木村三浩(団長/新右翼・一水会会長)「人間の盾となる意欲、決意、覚悟を持って、戦争の足音が近づいてくるイラクに行き、戦争反対をアピールしたい。これは左翼か右翼かなどの問題ではない。私たちが行って戦争を止められるかどうかわかりません。しかし、アメリカがイラクを攻めることは、歴史に大きな禍根を残すことになるのです」 沢口ともみ(副団長/反戦ストリッパー)「アメリカの同盟国の日本人がたくさん行けば、少しは戦争への抑止力になると思います。この戦争は絶対ダメです」 塩見孝也(元赤軍派議長)「自分はこれまでの人生の中で、色々世間を騒がせてきた。世界で日本人はアメリカの戦争に賛成しているように見られているが、そうではないことをアラブの人たちにアピールしたい。今回は誰が見ても納得する所で死にたい。もし僕が死んだら、皆さん赤飯で祝ってください」
と、参加者それぞれが決意表明をしていった。私自身は、
「我々は生きて再び日本の地を踏めるかどうかもわからない、緊迫した状況下でイラクに行くことになってしまった。私自身はただ、『現地はどうなっているんだ?』と興味津々なだけで……危なくなったら、率先して臆病に振る舞うつもりです」
なんて、相変わらず勝手なことを言っていた。


砂嵐のバクダッド。これはスゴイ。昼間でもあたりは薄暗くなる。「この砂嵐の力でアメリカ軍は攻めて来れない」なんていう話があったけど、アメリカ軍の近代装備はそんなもの問題にしなかった。遠くにパレスチナホテルとフセインの銅像が見える。
戦争直前のバクダッドの水タバコ屋はいつもの通りにぎわっていた。「金持ちはみんな外国に逃げた。今ここに残っているのは逃げる費用がない奴ばかりさ」と市民は言う

バクダッドへ陸路1000kmを時速180kmで駆け抜ける

 先月号で書いた通り、イラクへの空路入国は空港閉鎖で断念するしかなく、隣国ヨルダンの首都・アンマンからバクダッドまで、1000kmを陸路で走破することになった。
 出発前、「非常事態に備えて各自各班、懐中電灯、クスリ、包帯を持ち、各班長は短波ラジオで情報を得るようにしてください」と、緊張気味に通達する沢口副団長。朝、車1台に4人づつ乗車し出発。10時過ぎにはヨルダンとイラクの陸路ボーダー(国境)を、9台の頑丈な大型RV車がゆっくりと越えた。
 ボーダーの向こうは、延々とカーキ色の瓦礫の砂漠が続いていた。現在、イラクの首都・バクダッドには「戒厳令」が敷かれ、その他のボーダーは閉鎖されているということだった。いつアメリカの爆撃や侵攻があってもおかしくない、緊迫した情勢なのだ。
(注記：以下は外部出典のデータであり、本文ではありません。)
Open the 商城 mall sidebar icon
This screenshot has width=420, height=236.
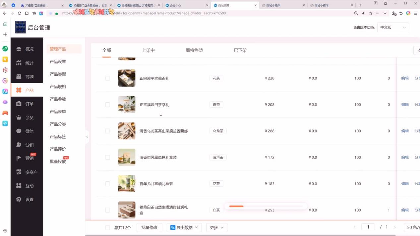click(19, 76)
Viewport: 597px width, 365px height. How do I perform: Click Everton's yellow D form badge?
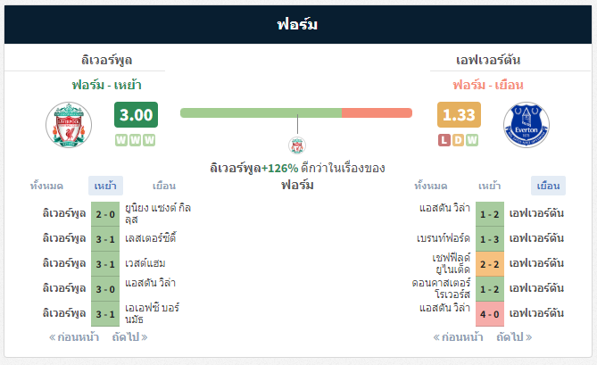458,140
我々は、そのただ中に、全く命の補償のないまま突っ込んでいこうとしている。
 ヨルダン人の運転手も実に複雑な表情をしていた。国境からバグダッドまでの陸路は、途中盗賊が待ちかまえている危険地帯で、ヘタをすればアラブの山賊とのカーチェイスになるかもしれないのだ。車はコンボイ(護衛のための編隊)を組み、互いに連絡しあいながら、時速180km以上で砂漠を走り続けた。
 国境で出会った現地の連中は盛んに、「今バクダッドはどうなっている? 戒厳令? フセインは国外逃亡した?」と我々に質問を浴びせかけて来た。「そんなことはない。イラクの軍隊は正常に動いている。フセインは最後まで闘う。アメリカとその同盟国は、イラクの強力な軍隊と砂嵐にやられ、バクダッドには侵攻できない」と、団長の木村氏は熱っぽく答えていた。砂漠に照りつける太陽は激しく、車のフロントガラス越しに肌を刺すようだった。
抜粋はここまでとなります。